Text shown »
Re: AI 3.0: writeSynchronizationMode re-thinking

Sergey Kozlov Tue, 30 Apr 2019 11:24:34 -0700

Anton

I'm Ok with your proposal but IMO  it should be provided as IEP?


On Mon, Apr 29, 2019 at 4:05 PM Anton Vinogradov <a...@apache.org> wrote:

> Sergey,
>
> I'd like to continue the discussion since it closely linked to the problem
> I'm currently working on.
>
> 1) writeSynchronizationMode should not be a part of cache configuration,
> agree.
> This should be up to the user to decide how strong should be "update
> guarantee".
> So, I propose to have a special cache proxy, .withBlaBla() (at 3.x).
>
> 2) Primary fail on !FULL_SYNC is not the single problem leads to an
> inconsistent state.
> Bugs and incorrect recovery also cause the same problem.
>
> Currently, we have a solution [1] to check cluster to be consistent, but it
> has a bad resolution (will tell you only what partitions are broken).
> So, to find the broken entries you need some special API, which will check
> all copies and let you know what's went wrong.
>
> 3) Since we mostly agree that write should affect some backups in sync way,
> how about to have similar logic for reading?
>
> So, I propose to have special proxy .withQuorumRead(backupsCnt) which will
> check the explicit amount of backups on each read and return you the latest
> values.
> This proxy already implemented [2] for all copies, but I'm going to extend
> it with explicit backups number.
>
> Thoughts?
>
> 3.1) Backups can be checked in two ways:
> - request data from all backups, but wait for explicit number (solves the
> slow backup issue, but produce traffic)
> - request data from an explicit number of backups (less traffic, but can be
> as slow as all copies check case)
> what strategy is better? Should it be configurable?

Entries on where items appear »
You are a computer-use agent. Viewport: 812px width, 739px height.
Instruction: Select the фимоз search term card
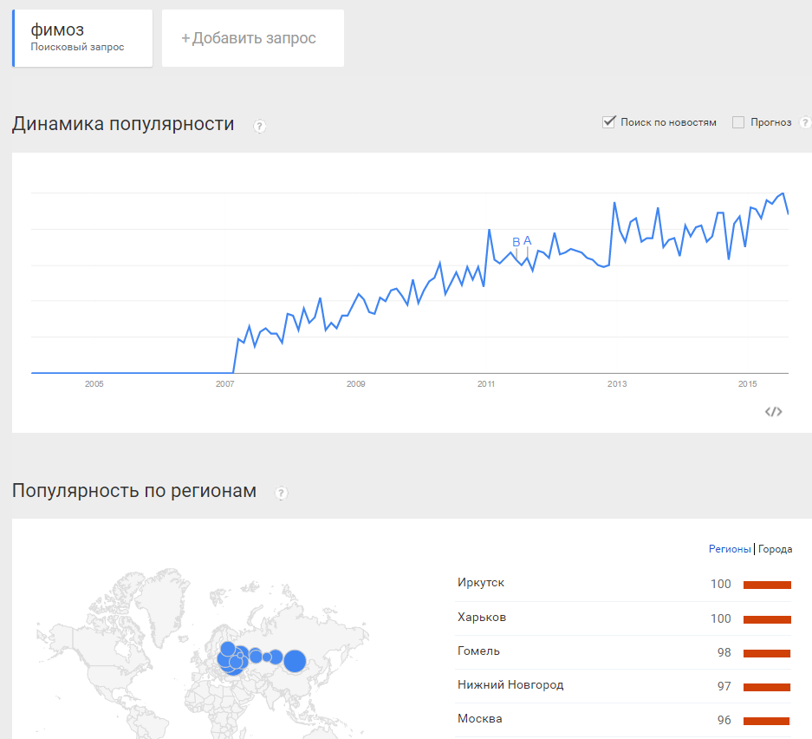click(x=82, y=38)
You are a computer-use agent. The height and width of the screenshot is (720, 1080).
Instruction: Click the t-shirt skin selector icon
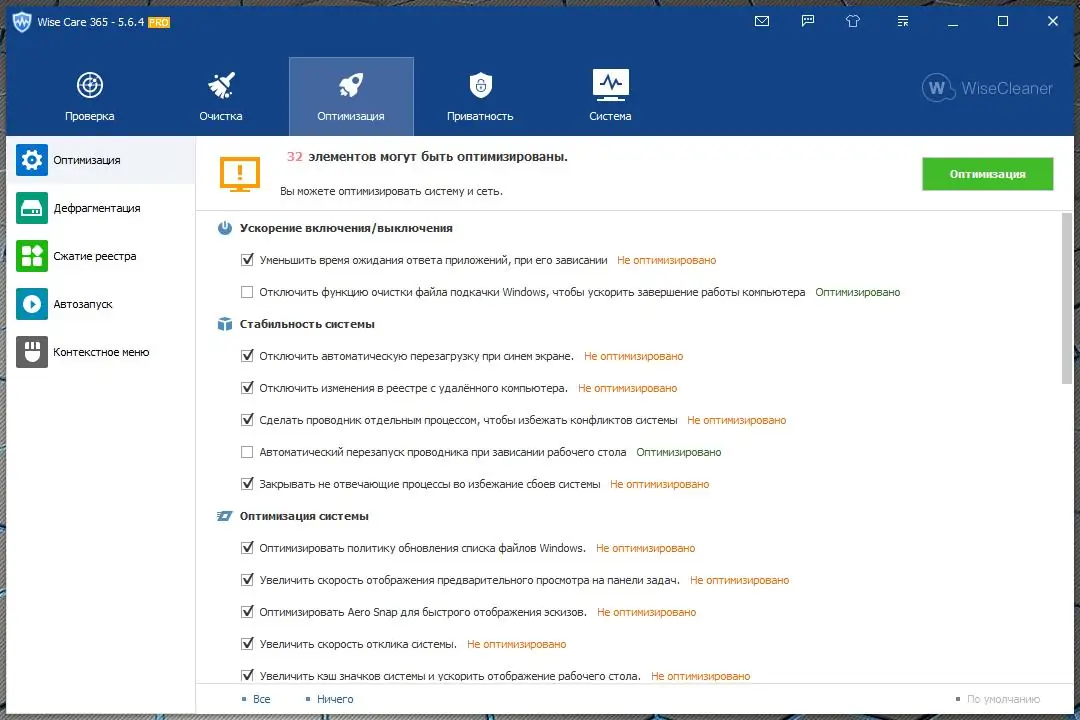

Problems »
(1) In the writeSynchronizationMode thread, what would the proposed .withQuorumRead(backupsCnt) proxy do on each read?
(2) Reproduce the stretch of the writeSynchronizationMode thread from "Re: AI 3.0: writeSynchronizationMode" through "provided as IEP?".
(3) Resume the writeSynchronizationMode thread after its final line.

Outputs for the tasks »
(1) It would check the explicit amount of backups on each read and return the latest values.

(2)
Re: AI 3.0: writeSynchronizationMode re-thinking

Sergey Kozlov Tue, 30 Apr 2019 11:24:34 -0700

Anton

I'm Ok with your proposal but IMO  it should be provided as IEP?

(3)
>
> [1]
>
> https://apacheignite-tools.readme.io/docs/control-script#section-verification-of-partition-checksums
> [2] https://issues.apache.org/jira/browse/IGNITE-10663
>
> On Thu, Apr 25, 2019 at 7:04 PM Sergey Kozlov <skoz...@gridgain.com>
> wrote:
>
> > There's another point to improve:
> > if  *syncPartitions=N* comes as the configurable in run-time it will
> allow
> > to manage the consistency-performance balance runtime, e.g. switch to
> full
> > async for preloading and then go to back to full sync for regular
> > operations
> >
> >
> > On Thu, Apr 25, 2019 at 6:48 PM Sergey Kozlov <skoz...@gridgain.com>
> > wrote:
> >
> > > Vyacheskav,
> > >
> > > You're right with the referring to MongoDB doc. In general the idea is
> > > very similar. Many vendors use such approach (1).
> > >
> > > [1]
> > >
> >
> https://dev.mysql.com/doc/refman/8.0/en/replication-options-master.html#sysvar_rpl_semi_sync_master_wait_for_slave_count
> > >
> > >
> > >
> > >
> > >
> > >
> > >
> > >
> > > On Thu, Apr 25, 2019 at 6:40 PM Vyacheslav Daradur <
> daradu...@gmail.com>
> > > wrote:
> > >
> > >> Hi, Sergey,
> > >>
> > >> Makes sense to me in case of performance issues, but may lead to
> losing
> > >> data.
> > >>
> > >> >> *by the new option *syncPartitions=N* (not best name just for
> > >> referring)
> > >>
> > >> Seems similar to "Write Concern"[1] in MongoDB. It is used in the same
> > >> way as you described.
> > >>
> > >> On the other hand, if you have such issues it should be investigated
> > >> first: why it causes performance drops: network issues etc.
> > >>
> > >> [1] https://docs.mongodb.com/manual/reference/write-concern/
> > >>
> > >> On Thu, Apr 25, 2019 at 6:24 PM Sergey Kozlov <skoz...@gridgain.com>
> > >> wrote:
> > >> >
> > >> > Ilya
> > >> >
> > >> > See comments inline.
> > >> > On Thu, Apr 25, 2019 at 5:11 PM Ilya Kasnacheev <
> > >> ilya.kasnach...@gmail.com>
> > >> > wrote:
> > >> >
> > >> > > Hello!
> > >> > >
> > >> > > When you have 2 backups and N = 1, how will conflicts be resolved?
> > >> > >
> > >> >
> > >> > > Imagine that you had N = 1, and primary node failed immediately
> > after
> > >> > > operation. Now you have one backup that was updated synchronously
> > and
> > >> one
> > >> > > which did not. Will they stay unsynced, or is there any mechanism
> of
> > >> > > re-syncing?
> > >> > >
> > >> >
> > >> > Same way as Ignite processes the failures for PRIMARY_SYNC.
> > >> >
> > >> >
> > >> > >
> > >> > > Why would one want to "update for 1 primary and 1 backup
> > >> synchronously,
> > >> > > update the rest of backup partitions asynchronously"? What's the
> use
> > >> case?
> > >> > >
> > >> >
> > >> > The case to have more backups but do not pay the performance penalty
> > for
> > >> > that :)
> > >> > For the distributed systems one backup looks like risky. But more
> > >> backups
> > >> > directly impacts to performance.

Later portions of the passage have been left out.